Они рассказали королю правду, но он и представить не мог разлуки со своей нежнорукой, златокудрой, тонкогубой и веселой чаровницей, и требовал он, чтобы измыслили они какой-нибудь способ, дабы сохранить свою жену и корону. Способ был, и маги рассказали о нем.

— Если удастся найти сына безгрешной четы и если его кровь смешается с землей Тары, порча и погибель покинут Ирландию, — молвили маги.

— Если есть такой мальчик, найду его, — воскликнул Конн Ста Битв.

Спустя год Арт вернулся в Тару. Его отец передал ему бразды правления Ирландией, а сам отправился в путь, дабы найти сына безгрешной пары, о которой сказали ему.


Глава V

Верховный правитель не знал, где именно ему искать такого спасителя, но был он учен и умел искать, что надобно. Это знание полезно тем, на кого бывает возложен подобный долг.

Отравился он к Бен-Эдару. Сел в коракл и оттолкнулся от берега на глубину, позволив лодочке плыть по ветру и волнам.

Так он странствовал среди маленьких морских островов, пока не потерял представление, куда плывет, и не отнесло его далеко в океан. Вели его звезды и светила небесные.

Он видел черных тюленей, которые таращились на него, взлаивали и грациозно ныряли, изгибаясь, аки лук, и стрелой бросаясь вперед. Гигантские киты поднимались из зеленоватой бездны, вздымая из своих носов морскую волну высоко в воздух, и громоподобно били широченными плоскими хвостами по воде. Стаями и ватагами проплывали мимо с фырканьем морские свиньи. Скользили и поблескивали малюсенькие рыбки, и все диковинные твари из глубин поднимались к его зыбкому суденышку, кружили и уносились прочь.

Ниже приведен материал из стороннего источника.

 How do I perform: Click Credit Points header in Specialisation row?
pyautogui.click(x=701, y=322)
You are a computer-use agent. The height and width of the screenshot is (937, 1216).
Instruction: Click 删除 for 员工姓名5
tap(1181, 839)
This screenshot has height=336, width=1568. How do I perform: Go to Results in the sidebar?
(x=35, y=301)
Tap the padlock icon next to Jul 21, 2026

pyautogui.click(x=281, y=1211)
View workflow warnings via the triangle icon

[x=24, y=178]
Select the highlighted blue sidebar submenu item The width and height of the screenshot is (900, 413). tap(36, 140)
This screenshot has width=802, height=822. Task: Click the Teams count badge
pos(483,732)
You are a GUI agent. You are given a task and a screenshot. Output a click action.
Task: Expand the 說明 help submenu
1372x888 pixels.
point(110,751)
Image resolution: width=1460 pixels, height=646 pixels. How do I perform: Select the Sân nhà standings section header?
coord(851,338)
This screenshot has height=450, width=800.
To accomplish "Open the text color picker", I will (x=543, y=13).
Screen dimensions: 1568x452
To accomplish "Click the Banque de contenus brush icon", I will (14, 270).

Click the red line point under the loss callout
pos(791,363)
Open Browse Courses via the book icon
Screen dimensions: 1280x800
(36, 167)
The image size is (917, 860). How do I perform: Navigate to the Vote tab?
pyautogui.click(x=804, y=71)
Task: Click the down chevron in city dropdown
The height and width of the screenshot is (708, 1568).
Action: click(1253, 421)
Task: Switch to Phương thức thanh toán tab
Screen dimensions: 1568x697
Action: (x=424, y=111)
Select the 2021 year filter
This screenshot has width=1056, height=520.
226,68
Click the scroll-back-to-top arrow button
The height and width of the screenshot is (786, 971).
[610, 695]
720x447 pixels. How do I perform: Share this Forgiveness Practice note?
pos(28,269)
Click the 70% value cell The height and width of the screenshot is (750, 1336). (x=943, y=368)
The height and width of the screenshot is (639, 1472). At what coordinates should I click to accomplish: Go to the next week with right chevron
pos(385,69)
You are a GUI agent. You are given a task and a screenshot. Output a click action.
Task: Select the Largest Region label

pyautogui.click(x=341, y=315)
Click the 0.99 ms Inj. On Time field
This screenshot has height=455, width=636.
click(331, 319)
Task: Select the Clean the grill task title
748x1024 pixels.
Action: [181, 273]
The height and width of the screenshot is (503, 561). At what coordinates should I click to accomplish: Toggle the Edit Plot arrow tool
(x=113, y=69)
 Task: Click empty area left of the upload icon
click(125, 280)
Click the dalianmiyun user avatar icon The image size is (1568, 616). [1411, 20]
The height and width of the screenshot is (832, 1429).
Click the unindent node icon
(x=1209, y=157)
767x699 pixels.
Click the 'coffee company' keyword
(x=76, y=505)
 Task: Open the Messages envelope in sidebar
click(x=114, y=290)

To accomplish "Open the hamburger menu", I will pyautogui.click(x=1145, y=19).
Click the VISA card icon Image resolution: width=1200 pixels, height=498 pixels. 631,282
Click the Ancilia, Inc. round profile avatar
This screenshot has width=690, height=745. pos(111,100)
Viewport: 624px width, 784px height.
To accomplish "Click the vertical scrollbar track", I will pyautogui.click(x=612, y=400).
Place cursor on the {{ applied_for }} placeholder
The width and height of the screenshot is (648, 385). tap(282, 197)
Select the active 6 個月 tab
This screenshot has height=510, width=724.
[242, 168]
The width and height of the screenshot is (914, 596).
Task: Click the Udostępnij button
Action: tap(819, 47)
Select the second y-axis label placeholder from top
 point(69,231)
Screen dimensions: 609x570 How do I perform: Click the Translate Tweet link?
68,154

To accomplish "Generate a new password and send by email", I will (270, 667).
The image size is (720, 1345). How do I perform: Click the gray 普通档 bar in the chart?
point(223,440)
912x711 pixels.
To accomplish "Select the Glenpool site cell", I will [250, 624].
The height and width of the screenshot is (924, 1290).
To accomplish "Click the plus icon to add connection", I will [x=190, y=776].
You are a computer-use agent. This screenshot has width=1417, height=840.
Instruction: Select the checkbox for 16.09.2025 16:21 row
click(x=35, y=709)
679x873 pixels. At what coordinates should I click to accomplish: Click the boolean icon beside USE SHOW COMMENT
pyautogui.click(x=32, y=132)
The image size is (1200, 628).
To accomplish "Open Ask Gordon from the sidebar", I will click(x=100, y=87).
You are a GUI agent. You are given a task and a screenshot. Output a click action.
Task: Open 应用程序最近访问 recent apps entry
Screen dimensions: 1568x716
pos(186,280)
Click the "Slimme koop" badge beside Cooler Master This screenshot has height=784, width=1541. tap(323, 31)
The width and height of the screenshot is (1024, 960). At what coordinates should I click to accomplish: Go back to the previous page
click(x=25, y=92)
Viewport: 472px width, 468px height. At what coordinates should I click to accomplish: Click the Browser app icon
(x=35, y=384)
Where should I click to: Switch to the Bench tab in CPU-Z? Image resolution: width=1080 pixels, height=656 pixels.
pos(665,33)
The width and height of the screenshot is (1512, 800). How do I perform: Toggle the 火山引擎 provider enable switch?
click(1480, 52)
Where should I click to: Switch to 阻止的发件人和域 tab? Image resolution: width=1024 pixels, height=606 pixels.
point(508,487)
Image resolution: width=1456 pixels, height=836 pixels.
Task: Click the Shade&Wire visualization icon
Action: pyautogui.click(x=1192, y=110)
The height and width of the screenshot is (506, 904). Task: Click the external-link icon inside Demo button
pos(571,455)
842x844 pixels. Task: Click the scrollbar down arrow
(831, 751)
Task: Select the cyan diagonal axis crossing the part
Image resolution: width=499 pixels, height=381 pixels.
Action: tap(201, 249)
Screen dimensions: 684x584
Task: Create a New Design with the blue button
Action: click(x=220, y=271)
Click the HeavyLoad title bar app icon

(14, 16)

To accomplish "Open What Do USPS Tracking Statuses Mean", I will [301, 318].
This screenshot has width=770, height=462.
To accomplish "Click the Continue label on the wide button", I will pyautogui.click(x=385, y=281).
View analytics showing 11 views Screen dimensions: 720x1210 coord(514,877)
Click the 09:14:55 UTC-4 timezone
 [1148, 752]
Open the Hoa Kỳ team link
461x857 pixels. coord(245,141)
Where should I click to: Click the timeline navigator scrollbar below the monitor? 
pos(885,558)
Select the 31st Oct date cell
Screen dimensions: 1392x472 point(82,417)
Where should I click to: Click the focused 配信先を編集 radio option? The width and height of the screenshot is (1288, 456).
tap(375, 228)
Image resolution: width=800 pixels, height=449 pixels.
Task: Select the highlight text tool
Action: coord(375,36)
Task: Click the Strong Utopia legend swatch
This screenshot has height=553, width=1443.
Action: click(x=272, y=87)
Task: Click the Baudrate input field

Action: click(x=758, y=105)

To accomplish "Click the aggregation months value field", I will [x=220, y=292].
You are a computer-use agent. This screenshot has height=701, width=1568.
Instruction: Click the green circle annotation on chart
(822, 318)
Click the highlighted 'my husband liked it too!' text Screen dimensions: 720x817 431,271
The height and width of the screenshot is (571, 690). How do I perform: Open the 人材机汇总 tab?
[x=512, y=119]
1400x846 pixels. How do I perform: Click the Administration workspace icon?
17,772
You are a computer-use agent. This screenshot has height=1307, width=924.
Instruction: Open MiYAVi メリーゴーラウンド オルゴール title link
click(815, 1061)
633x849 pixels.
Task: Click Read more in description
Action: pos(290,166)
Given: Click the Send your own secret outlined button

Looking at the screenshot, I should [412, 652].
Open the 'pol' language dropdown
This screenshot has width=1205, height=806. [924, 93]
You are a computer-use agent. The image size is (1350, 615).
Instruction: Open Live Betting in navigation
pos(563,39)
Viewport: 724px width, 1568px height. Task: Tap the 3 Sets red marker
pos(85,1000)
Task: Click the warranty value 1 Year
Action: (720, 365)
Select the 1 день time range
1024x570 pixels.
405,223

Дикие штормы ревели над ним так, что лодчонка мучительно взбиралась к небу на волне высотой в милю, качалась там жуткий миг на ее гладком гребне, а потом бешено пущенным из пращи камнем мчалась вниз по ее стеклянистому боку.

Или, вновь цапнутая гребнем вздыбившегося моря, продолжала лодчонка содрогаться и пятиться, а над его головой было только низкое сумрачное небо, а вокруг лишь плеск и рев серых волн, всегда одних и тех же, но никогда не схожих меж собой.

После долгого созерцания голодной пустоты воздуха и воды дивился он то на кожу, натянутую на его лодку, как на нечто неведомое, то разглядывал свои руки, их поверхность и жесткие черные волосы, росшие на костяшках пальцев и вокруг кольца, и все это находил он новым и удивительным.

Потом, когда дни бурь миновали, низкие серые тучи задрожали и расползлись в тысячах мест, и каждый сумрачный островок помчался к краю небосклона, словно испуганный огромной ширью, и, когда они исчезали, он стал вглядываться в бескрайние просторы голубого неба, в бесконечность, в глубине которой застревал его взор, не в силах ни проникнуть в них, ни оторваться. Оттуда лучилось солнце, наполнявшее воздух сиянием, а море — тысячами искр, и, глядя на них, он вспоминал свой дом в Таре: сиявшие на солнце колонны из белой и желтой бронзы, сиявшие и радовавшие глаз крашеные белые, и красные, и желтые крыши его.

Плавая так, потеряв счет череде дней и ночей, ветров и штилей, приплыл он наконец к некоему острову.

Он был у Конна за спиной, и задолго до того, как он его увидал, почуял и удивился; ибо сидел он словно оцепенев, размышляя об перемене, которая, казалось, произошла в его неизменном мире; и он долго не мог понять, что именно так изменило перемешанный с солью ветер и что его так взволновало. Но вдруг встрепенулся он, и сердце его забилось в неистовом предвосхищении.

— Это дух октября, — молвил он. — Я чую запах яблок.

Затем он обернулся и увидел остров, благоухающий яблонями, сладкий винными колодцами; и он прислушался к его берегам, и, хотя уши его были еще утомлены бесчисленными шумами моря, различали они щебет и наполнялись ими; ибо остров тот был как будто гнездилищем птиц, и пели они радостно, сладко и торжествующе.

Он причалил к этому дивному острову и пошел вперед под яблоневыми ветвями и пролетавшими над ним птицами, огибая благоухающие озера, вокруг которых рос священный орешник, с которого падали и плыли по воде орехи знания; и благословил он богов своего народа за землю, которая не колыхалась, и за глубоко укоренившиеся деревья, что не могли сняться или сдвинуться с места.